SCF 'smoke and mirrors'

18:55, Mar 12 2014
scf trial
TRIAL STARTS: Arraigned in the dock at the start of the $1.58b South Canterbury Finance fraud case, from left, are Edward Sullivan, Robert White and Lachie McLeod.

Emails talking of half truths, hiding loans and auditors ‘‘on the warpath’’ were outlined on the first day of the South Canterbury Finance fraud trial in the Timaru High Court yesterday.

Prosecutor Colin Carruthers QC said a culture of ‘‘round the mulberry bush’’ related party transactions by South Canterbury Finance (SCF) directors was behind its downfall and the subsequent $1.6 billion government bailout.

The country’s largest fraud trial began yesterday with SCF chief executive Lachie McLeod and two former directors, Timaru lawyer Edward Sullivan and accountant Robert White, pleading not guilty to the 18 individual and combined charges they face.’

SCF collapsed on August 31, 2010, owing $1.58b, which was paid out to investors under the Crown retail deposit guarantee scheme.

 Carruthers said in opening that 41 witnesses would canvass nine key transactions undertaken by the company, including deals to finance farming empire Dairy Holdings and the buying and selling of Auckland’s Hyatt Hotel.

‘‘They moved beyond [being] cavalier and contributed directly to the collapse. The hallmark was related-party lending, highly structured to hide it. He read out an email from McLeod to a SCF accountant on February 21, 2008.


‘‘Obviously trying to hide my loan as a related party and now need to flesh out fully.’’

In an email to Sullivan, White said ‘‘the auditors are on the warpath re related party loans and are clearly unwilling any longer to work with the half-truths and related party loans that they have endured in the past’’.

In another email White said he had, ‘‘spent all afternoon trying to get rid of the smoke and mirrors to try and understand what the shape of the transaction is and now I have thrown in the towel’’.  

He also described other transactions as ‘‘round the mulberry bush’’, and ‘‘trying to hide a pea under a thimble’’. Emails from another SCF insider described a ‘‘juggle of related party debt to keep the trustee from busting my balls’’.

The case will draw in Sullivan’s family members, including Geoffrey Sullivan and Peter Symes, respectively his nephew and brother-in-law.

 Symes’ evidence will be written, as he died in August last year. His evidence relates to his role as director of Quadrant Holdings and Shark Wholesalers.

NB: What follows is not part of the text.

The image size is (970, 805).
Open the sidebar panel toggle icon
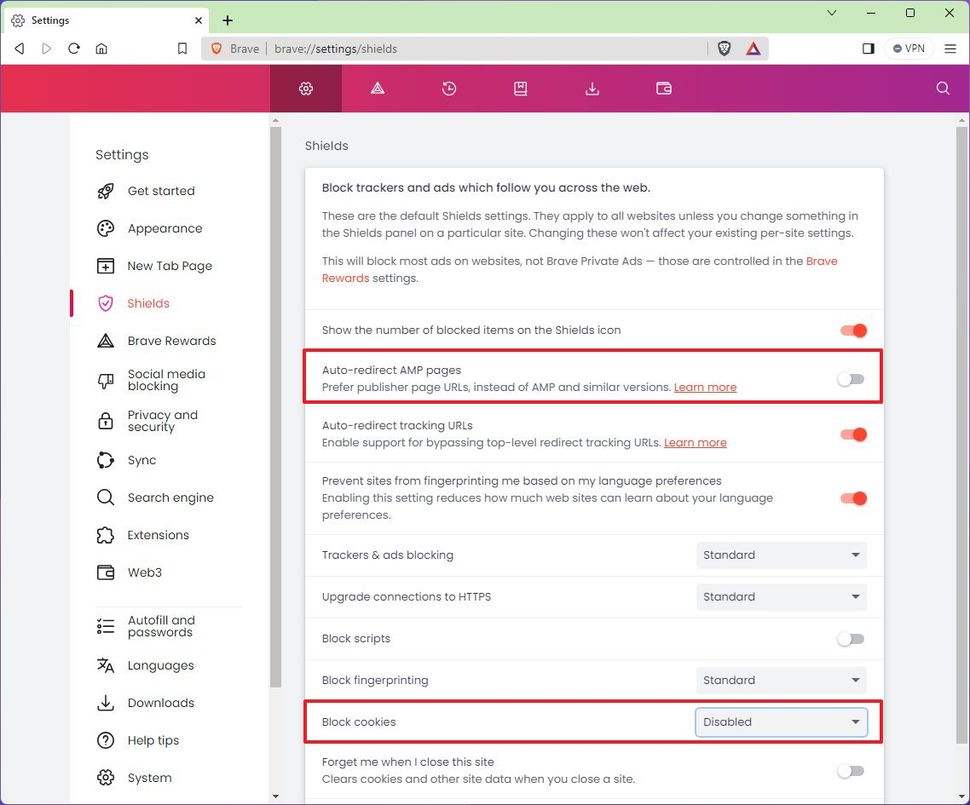868,48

Carruthers said Symes acted as a proxy of Sullivan in these companies.

Geoffrey Sullivan was the general manager of Specialised Sales and Marketing (SSM), who noticed the company faced funding issues,  Carruthers said.

‘‘[Ed] Sullivan proposed a solution to the funding issue, where Shark could purchase stock from SSM which SSM would gradually purchase back. He will say that is exactly what occurred,’’ Carruthers said.

Sullivan’s personal assistant, Florence Smith, and RSM Law practice manager Greg O’Brien will also be called.

Stuart Nattrass, a former director of SCF, is the first witness to be called and is expected to occupy the stand for all of next week.

Other witnesses set to appear during the four-month trial include developer Neville Mahon, who was involved in an abandoned bid to purchase and renovate the Hyatt Hotel, and SCF receiver William Black.

Treasury’s manager of the Crown Retail Guarantee Scheme, John Park, was said by Carruthers to be a key witness in establishing the Government was misled when SCF was allowed into the Government scheme.